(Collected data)
*** Begin section ***

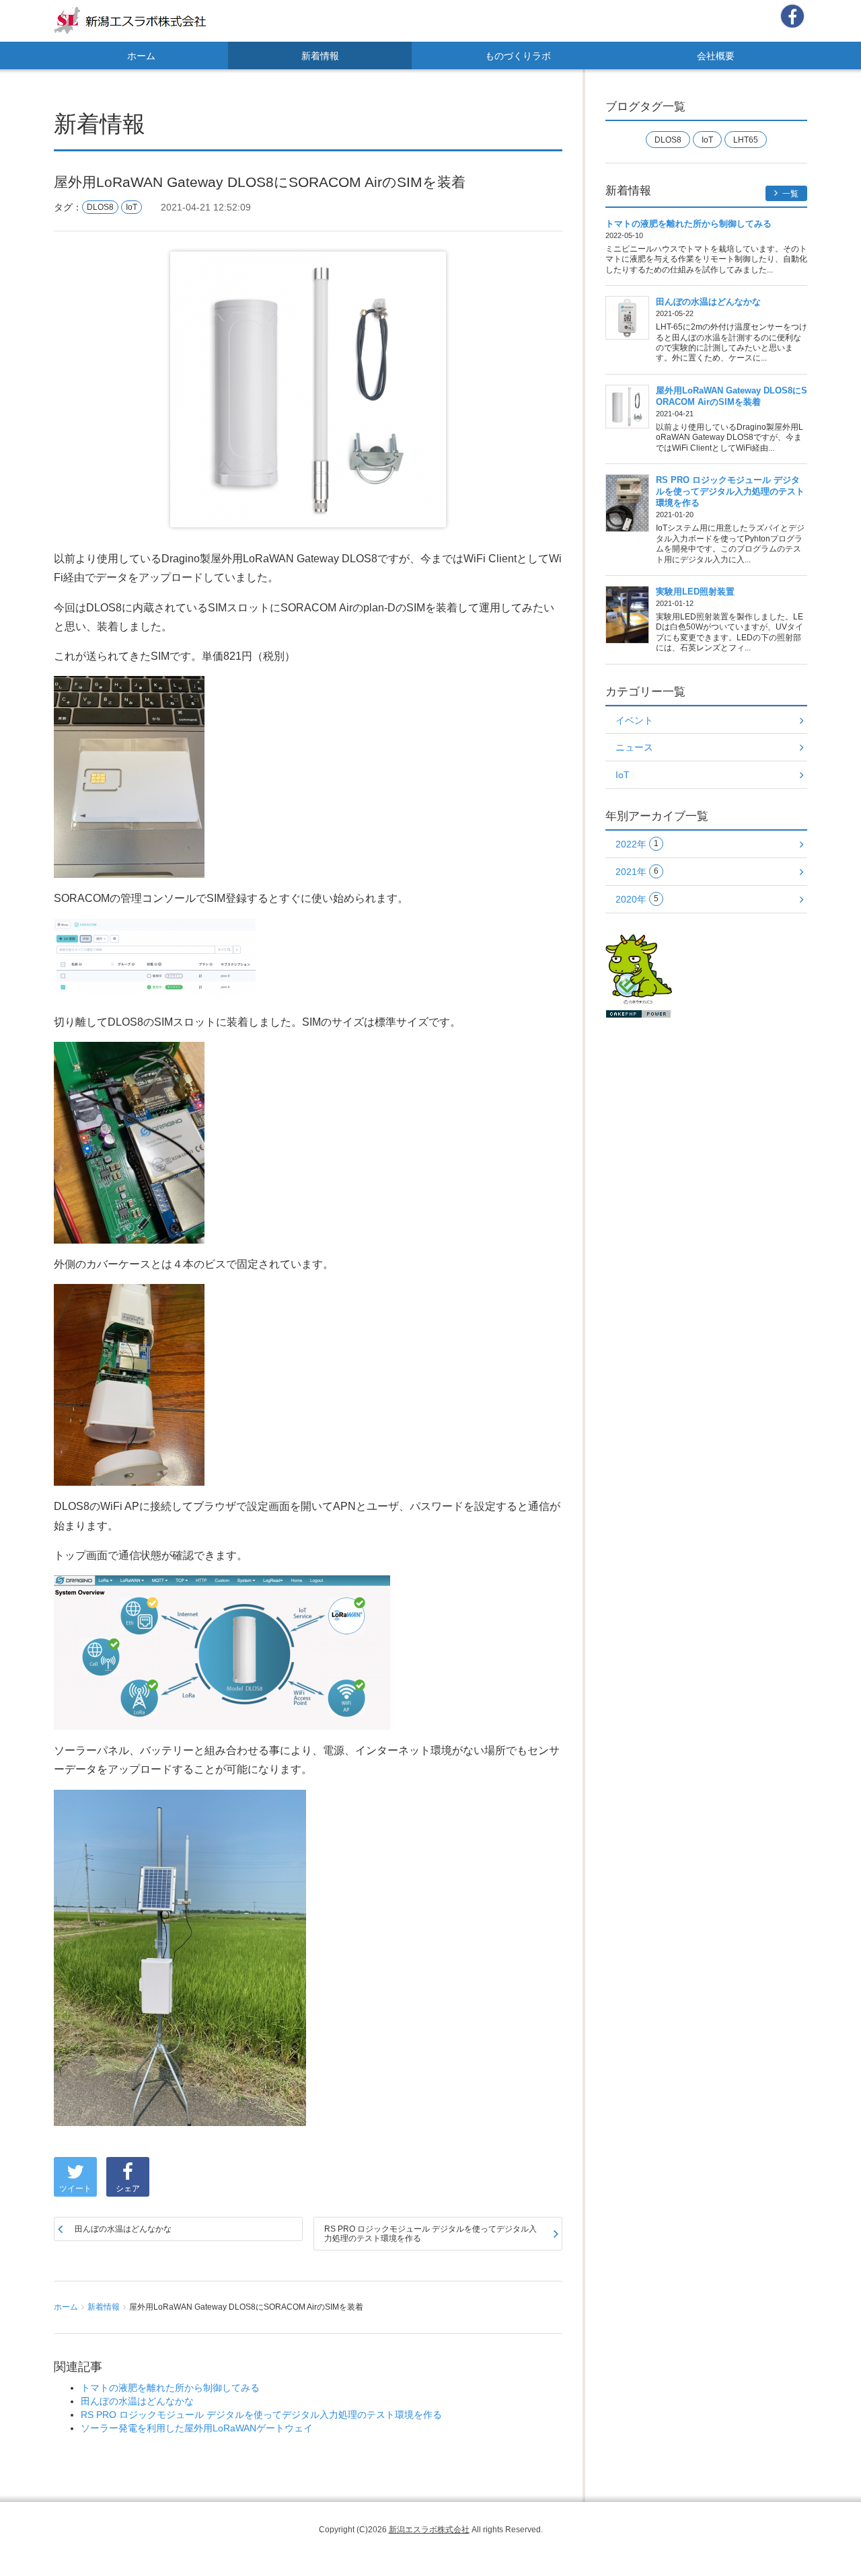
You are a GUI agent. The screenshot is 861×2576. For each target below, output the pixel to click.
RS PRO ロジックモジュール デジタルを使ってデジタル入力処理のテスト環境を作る (430, 2233)
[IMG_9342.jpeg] (129, 1141)
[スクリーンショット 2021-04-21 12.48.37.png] (222, 1651)
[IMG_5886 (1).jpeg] (180, 1956)
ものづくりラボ (518, 55)
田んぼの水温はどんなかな (123, 2229)
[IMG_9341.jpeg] (129, 776)
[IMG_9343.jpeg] (129, 1384)
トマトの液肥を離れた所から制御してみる (170, 2387)
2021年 (637, 871)
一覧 (789, 193)
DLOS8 (100, 207)
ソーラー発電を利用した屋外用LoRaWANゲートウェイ (197, 2428)
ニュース (634, 747)
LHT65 (745, 140)
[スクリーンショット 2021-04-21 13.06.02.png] (155, 958)
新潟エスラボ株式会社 (429, 2529)
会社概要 (716, 55)
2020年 (637, 899)
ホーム (141, 55)
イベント (634, 720)
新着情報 (320, 55)
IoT (131, 207)
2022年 (637, 844)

*** End section ***

ACTION ITEM – Every line that contains the string "jpeg" should be returned from the data.

WRITTEN SOLUTION –
[IMG_9342.jpeg] (129, 1141)
[IMG_5886 (1).jpeg] (180, 1956)
[IMG_9341.jpeg] (129, 776)
[IMG_9343.jpeg] (129, 1384)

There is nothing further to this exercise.